Precision Strike Strategy Against Pesky Aphids

After filling Acetamiprid (Ace) into nanoparticles, they are coated with Decanethiol, a gatekeeping material. These gatekeepers gets opened only when these particles come to contact with aphids. Shells of aphids have a compound named Glutathione (GSH) which reacts with Decanethiol and release Ace. This special chemical reaction falls under the category of redox reactions. The AceNano formulation

Future-Proof Vegetable Insecticide

A sustainable approach such as the one outlined above will produce long-term benefits.

  • Reduced Chemical Footprint: AceNano formulation requires significantly less Ace compared to traditional methods, minimizing exposure to plants, vegetables, soil, and humans.
  • Precision Targeting: The GSH trigger mechanism restricts Ace release to pest zones, safeguarding beneficial insects and the environment.
  • Long-lasting Protection: The controlled release extends Ace’s active life, offering sustained pest control.
  • Plant-Friendly Design: AceNano readily adheres to leaves, weathering rain and resisting washing, preventing repeat infestations.

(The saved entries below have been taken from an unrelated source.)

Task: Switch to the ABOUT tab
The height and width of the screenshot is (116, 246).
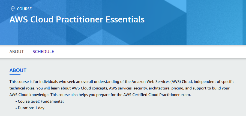Action: coord(17,51)
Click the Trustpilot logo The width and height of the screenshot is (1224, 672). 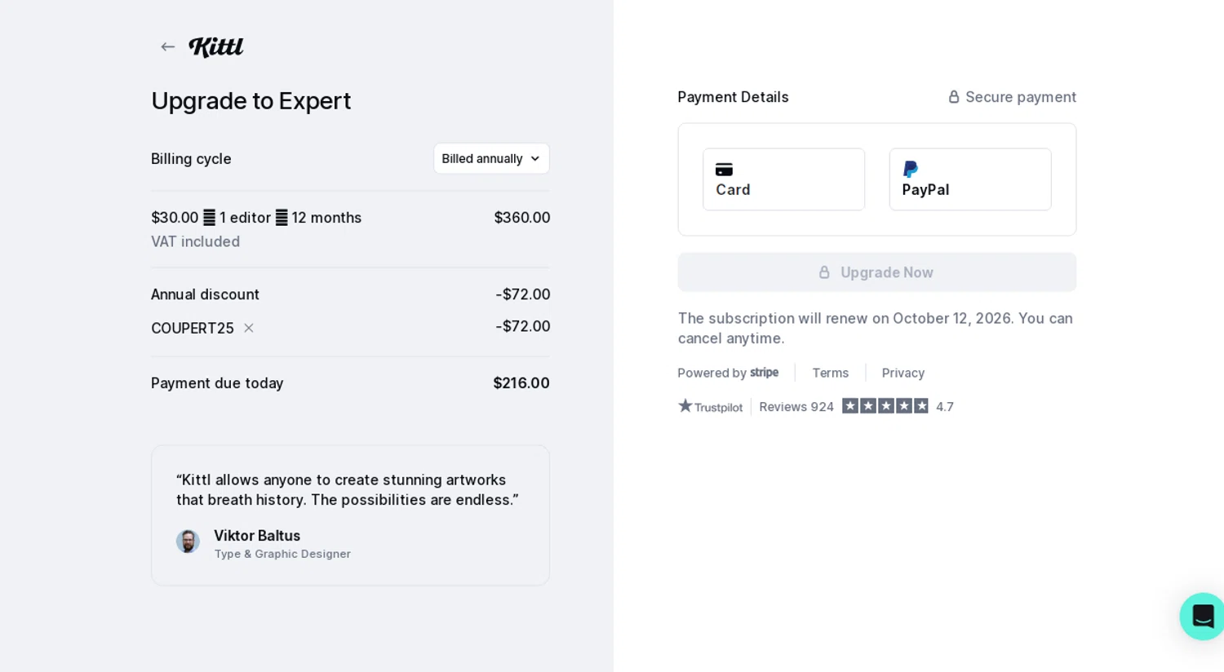click(x=711, y=406)
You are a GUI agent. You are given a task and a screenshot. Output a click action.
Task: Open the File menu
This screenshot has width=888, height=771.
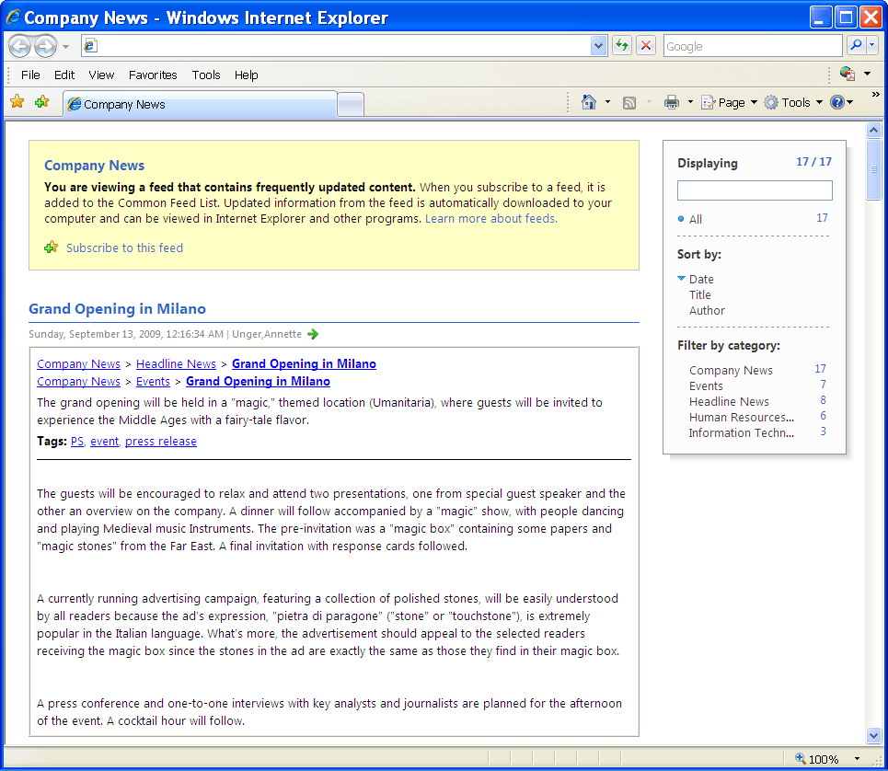tap(30, 75)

Exciting Future for Nano agriculture

Research on Ace@MSN-SS-C10 paints a bright picture:

  • The system effectively eliminated nearly all aphids, both adults and juveniles, using considerably less Ace than conventional methods.
  • Plant residue levels were significantly lower with the new system, thanks to its targeted delivery.
  • The nanoparticles themselves pose no threat to plant or environmental health.

This is just the beginning of a thrilling new chapter in pest control. Ongoing research aims to refine the system and explore its potential against other pests. Soon, Ace@MSN-SS-C10 could be the key to unlocking a future where abundant harvests flourish alongside a healthy planet.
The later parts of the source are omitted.